Certo, il Pd ha una notevole tradizione, anche culturale: alle spalle, però, e stuprata-rifluita integralmente e squallidamente nell’alveo del pensiero unico ormai stradominante in Occidente, di cui non occorre certo che ricordi i capisaldi, che tiene lo studioso-ricercatore-docente nel conto che ho indicato in uno dei miei commenti di ieri, e i cui fucinatori sono indubbiamente, fra gli altri, quelli da lei ricordati, cioè anche “persone di grande livello” che hanno abbracciato quel pensiero e determinato le conseguenze che ben sappiamo e vediamo.
Della naïveté di molti aspetti del M5S non c’è bisogno di convincermi; è in buona parte quella di chi, appunto, non ha la minima tradizione alle spalle.
Resta il fatto che, se proprio devo-voglio rivolgermi a qualcuno, a puro lume di logica non mi rivolgo a indegnissimi eredi di raffinati del passato e sicari-servi di raffinati del presente che hanno imboccato da anni una via nefasta e chiarissimamente irreversibile, ma semmai a barbari entusiasti che forse devono ancora definire la loro posizione e anche per questo potrebbero (sottolineo il “potrebbero”) rappresentare un’alternativa allo straconsolidato establishment garante della certissima continuazione sulla suddetta via.

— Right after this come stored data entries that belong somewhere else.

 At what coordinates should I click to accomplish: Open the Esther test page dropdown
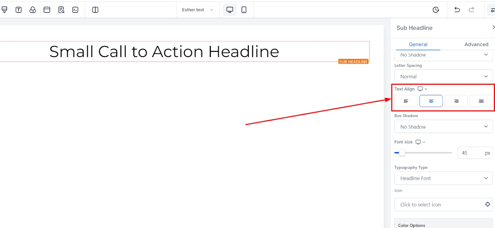pos(197,10)
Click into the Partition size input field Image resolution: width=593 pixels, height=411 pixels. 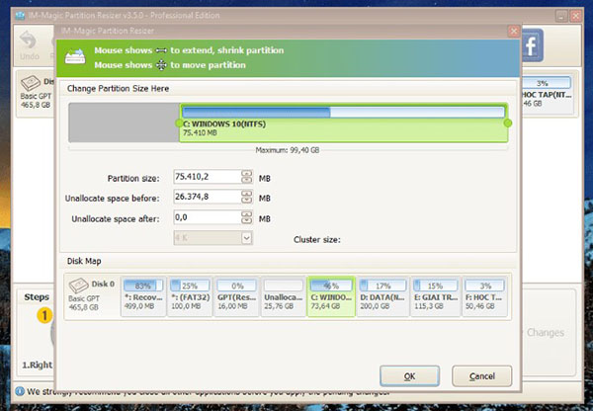[205, 178]
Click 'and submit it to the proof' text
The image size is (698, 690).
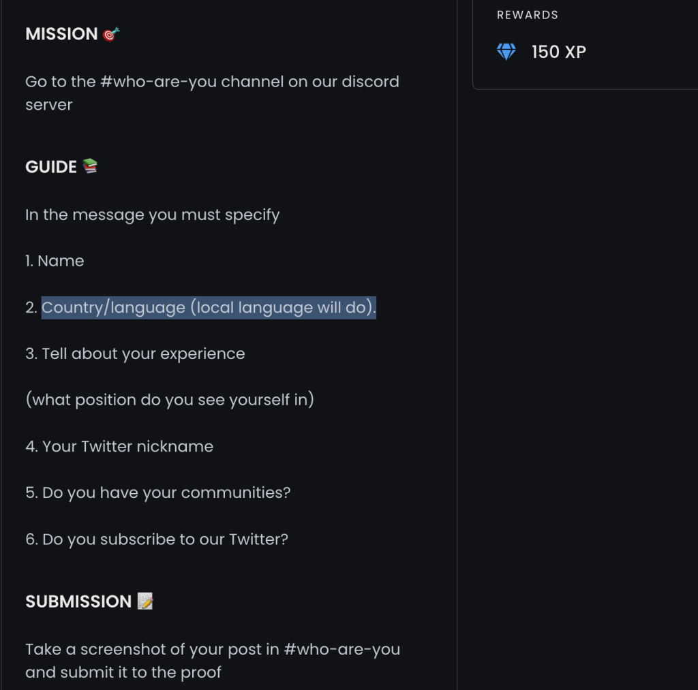(x=123, y=673)
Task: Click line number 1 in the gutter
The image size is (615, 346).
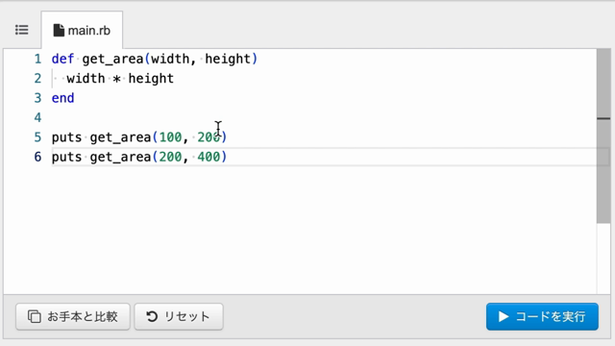Action: 37,59
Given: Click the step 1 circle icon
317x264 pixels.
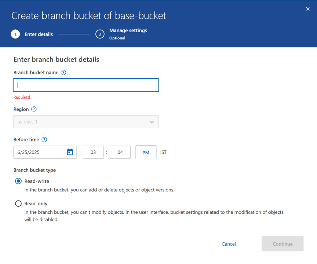Looking at the screenshot, I should coord(15,34).
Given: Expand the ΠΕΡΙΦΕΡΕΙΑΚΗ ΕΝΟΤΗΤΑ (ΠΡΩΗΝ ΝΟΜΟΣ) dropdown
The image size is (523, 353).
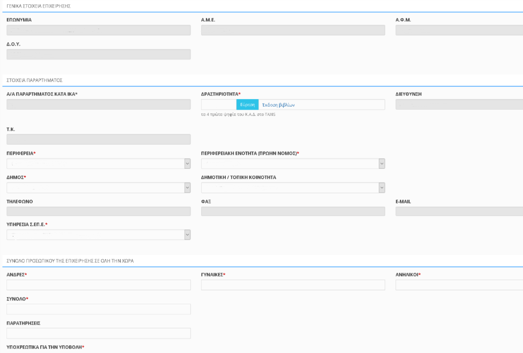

Naturalmente, lo ripeto, tutto ciò è quel che mi ritrovo a pensare in un quadro desolante e probabilmente già irreparabile
Propongo che ai docenti in pensione sia vietato, oltre che l’uso degli spazi universitari (stanza, telefono, pc, ecc.), anche le esternazioni, visto che il più delle volte sono molto lontane da una realtà che non conoscono più. Un legge speciale andrebbe fatta per i pensionati delle università private di ispirazione cattolica, specie quelle fondate da sacerdoti affaristi di dubbia moralità. Ormai parlare di università è diventato, per certi signori, un modo per avere una facile ribalta nel contesto mediatico nazionale.